Personaly I would choose a Bosch, green version would be good that type of use

----------


## Tannwin

I bought an elcheapo GMC for one particular job. It had an assortment of cutters and did what I wanted it to.

----------


## goldie1

x2 on the bosch green but if its just for occasional use most any of the el cheapos will do

----------


## Godzilla73

G'day, I find i can accomplish most tasks with one of these. Would also recommend the slightly cheaper Maktec version as well.   
The square base is also easy to make jigs for rebates and so on.

----------


## wozzzzza

dont really wanna spend over $100, the bosch one is $129 the cheapest i can find. 
anyone know how good the ozito is?? Plunge Router 850W PRR-850 | Power Tools | Ozito Australia New Zealand can get from bunnings for $60

----------


## chrisp

> dont really wanna spend over $100, the bosch one is $129 the cheapest i can find. 
> anyone know how good the ozito is?? Plunge Router 850W PRR-850 | Power Tools | Ozito Australia New Zealand can get from bunnings for $60

  These aren't too bad.  From memory, the design is an old design (from Bosch?) that has been copied by many makers.  I think the design is old and is no longer protected, but it is a good design.   I have the same/similar and use it for small jobs such as sign making. 
This sign was made with one...

----------


## wozzzzza

how did you make that sign with a hand held router?? a lot of jigs?? 
also, just looking closely at the position of the on/off switch for that ozito router, its in the middle of the body, hard to reach by th elooks, you have to take one hand off the router in order to switch it off??? not really what i was after in a router, i would of thought that would be dangerous.

----------


## chrisp

> how did you make that sign with a hand held router?? a lot of jigs??
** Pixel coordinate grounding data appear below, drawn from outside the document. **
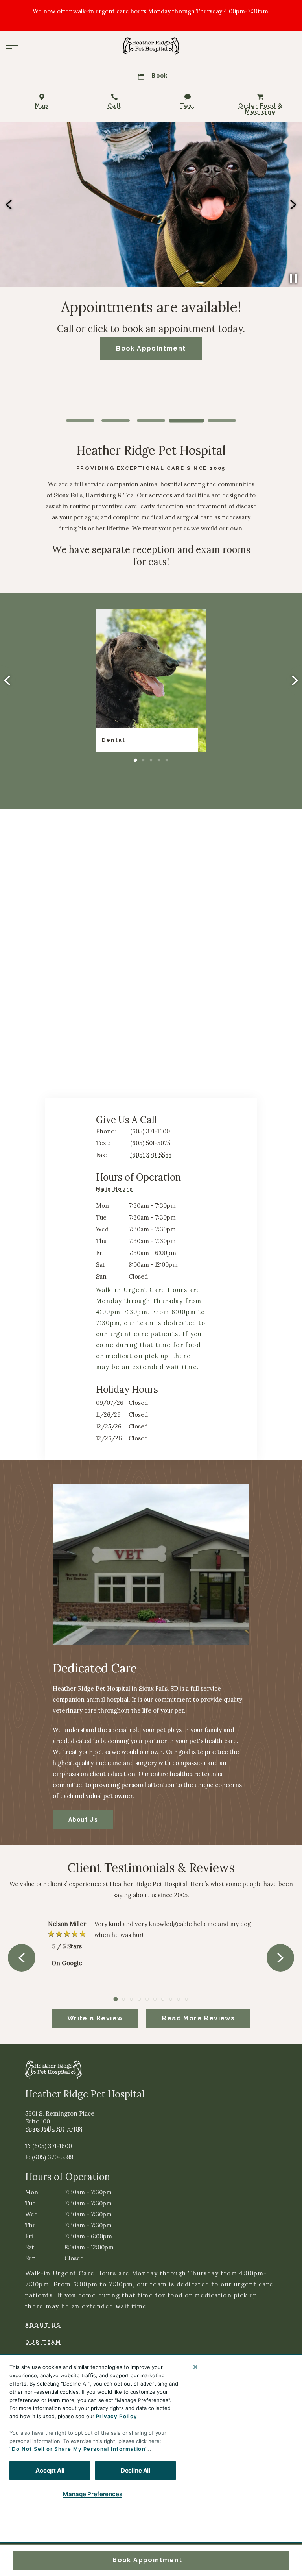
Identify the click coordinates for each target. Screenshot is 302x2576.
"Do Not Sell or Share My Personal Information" (78, 2449)
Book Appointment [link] (147, 2560)
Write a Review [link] (95, 2018)
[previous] (9, 204)
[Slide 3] (151, 420)
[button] (12, 48)
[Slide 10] (186, 1999)
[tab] (116, 1190)
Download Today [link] (151, 354)
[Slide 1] (80, 420)
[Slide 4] (186, 420)
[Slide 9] (178, 1999)
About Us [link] (83, 1820)
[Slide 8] (170, 1999)
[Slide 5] (221, 421)
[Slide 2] (115, 420)
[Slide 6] (155, 1999)
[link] (151, 47)
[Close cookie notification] (195, 2367)
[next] (292, 204)
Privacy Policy (116, 2416)
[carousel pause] (293, 278)
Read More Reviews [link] (198, 2018)
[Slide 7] (162, 1999)
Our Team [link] (43, 2342)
  I printed the letters out in a large font on paper.   I then use photo-mount adhesive to hold the paper on the timber.  I then route through the paper.  If you look carefully, you'll see that most letters are mostly made of straight segments - so I use a straight edge to do the bulk of them.  Most of the curved sections on the letters was just done freehand.  For the curvy ones (only the "O"s in this case), I just make a template out of ply or Masonite and used a guide bush.  A light weight router like this is good for this type of work.  Any internal square/sharp sections were finished by hand with a chisel. 
Final clean-up was to run the sign over a jointer to remove the remaining paper and any scratches or marks from the routing process.

----------


## Belair_Boy

> anyone know how good the ozito is?? Plunge Router 850W PRR-850 | Power Tools | Ozito Australia New Zealand can get from bunnings for $60

  How can you go wrong with a $60 router with a 3 year replacement warranty!  :Smilie: 
The Ozito tools I have bought from Bunnies have not been half bad and better than I expected. (still a disposable tool but at the cost of a hire any future use is a bonus). 
The switch may not be much of an issue.  My Makita laminate trimmer has the switch on the end of the body (simple on off toggle switch) but as it is small and light I don't feel it is more dangerous than any other router.  Just keep your body away from the sharp spinning bits.  :Biggrin:    

> is Ryobi a good brand

  IMHO Ryobi are at the toy/disposable end of the power tool market, but if priced right anything can be worth a go.  You pay your money and take your chances, but consumer laws say it has to be fit for purpose.

----------


## Pitto

> G'day, I find i can accomplish most tasks with one of these. Would also recommend the slightly cheaper Maktec version as well.   
> The square base is also easy to make jigs for rebates and so on.

  ^^^^ WHAT HE SAID. 
i have had mine for about 15years now and still going strong. its the old silver version of this, and Tradetools make a pretty good copy of it too.  TradeTools - TTD350T-TT 1/4" TRIMMER IN ALUMINIUM CASE

----------